" Des crimes, un détective, une femme dont on ne sait trop si elle est fatale ou victime de la fatalité : on est en terrain connu, en pleine intrigue touffue comme aimait en résoudre le Philip Marlowe de Raymond Chandler. Diao Yinan assume ses modèles américains (Howard Hawks, bien sûr, et son
Grand Sommeil, mais aussi
Carol Reed et la grande roue du
Troisième Homme...) et les égale par son élégance : toutes les scènes dans la patinoire sont traitées avec un sens extraordinaire du suspense. Et donc de la durée. C'est l'originalité de cet envoûtant polar : son rythme étrange, presque alangui par moments. L'inquiétude sourd de chaque silence, de chaque regard. Et l'on a presque la sensation que le réalisateur nous demande de devenir des spectateurs actifs : à nous de combler les vides et les ellipses ; à nous de deviner, en fait, tout ce qu'il n'a voulu — ou pu — que suggérer.
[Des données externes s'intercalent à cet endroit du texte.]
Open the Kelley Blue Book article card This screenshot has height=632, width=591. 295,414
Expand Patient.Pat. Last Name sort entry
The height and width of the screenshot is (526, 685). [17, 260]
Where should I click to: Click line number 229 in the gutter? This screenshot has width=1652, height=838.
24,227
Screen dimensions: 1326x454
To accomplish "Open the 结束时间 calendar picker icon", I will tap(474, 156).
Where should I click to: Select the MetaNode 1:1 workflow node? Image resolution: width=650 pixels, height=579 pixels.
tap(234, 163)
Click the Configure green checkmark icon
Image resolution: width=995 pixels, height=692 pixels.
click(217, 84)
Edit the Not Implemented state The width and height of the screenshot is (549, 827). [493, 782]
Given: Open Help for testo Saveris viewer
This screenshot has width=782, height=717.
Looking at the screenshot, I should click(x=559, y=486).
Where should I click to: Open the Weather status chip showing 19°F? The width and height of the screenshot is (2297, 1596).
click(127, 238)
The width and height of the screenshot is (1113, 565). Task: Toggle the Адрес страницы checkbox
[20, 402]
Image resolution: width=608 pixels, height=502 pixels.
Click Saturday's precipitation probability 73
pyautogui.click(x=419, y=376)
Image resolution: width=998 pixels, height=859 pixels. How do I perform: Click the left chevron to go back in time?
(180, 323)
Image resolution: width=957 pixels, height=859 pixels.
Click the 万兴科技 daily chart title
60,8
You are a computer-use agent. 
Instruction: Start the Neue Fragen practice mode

Le film noir a toujours été une source de liberté pour les créateurs, même à Hollywood où les studios n'aimaient pas dévoiler les turpitudes des moeurs américaines. Diao Yinan s'en saisit pour révéler, en dépit de la censure, un pays glacé et sombre, artificiellement éclairé par des néons sinistres, où des buveurs nocturnes, tombés de leur moto, s'endorment au bord des routes, ivres d'alcool et de chagrin ; où les femmes, vu la façon dont on les traite, n'ont d'autre issue que de devenir ce que les hommes veulent qu'elles soient. Mais un pays en pleine mutation aussi : même dans la lointaine province où se déroule l'action, le réalisateur saisit l'éclosion de petits capitalistes sur le point de devenir grands. Et avec eux, le règne naissant d'un business florissant. Hormis les passions meurtrières qui, elles, sont éternelles, tout change en Chine, en ce début de siècle, et l'ex-flic Zhang y semble aussi paumé que ses confrères occidentaux autrefois, devant l'apparition puis le triomphe de la société de consommation...
Zhang se sent d'autant plus impuissant que partout une violence cachée règne. Dans les ruelles glauques, un assassin se sert d'un patin à glace pour accomplir ses forfaits. A l'intérieur d'un immeuble, en bonne citoyenne qui se respecte, une gardienne dénonce à la police tous les éléments suspects... Mis à part son héros qui patine et se casse la gueule (il rêve de danser aussi et, qui sait, peut-être ce lourdaud sympa y parviendra-t-il...), Diao Yinan n'aime pas les flics. Il fait semblant de les honorer mais les met constamment en boîte. Comme dans la scène où ils reculent, vaguement ridicules, entraînant dans leur fuite le coupable qui soudain semble les écraser de sa grandeur dérisoire."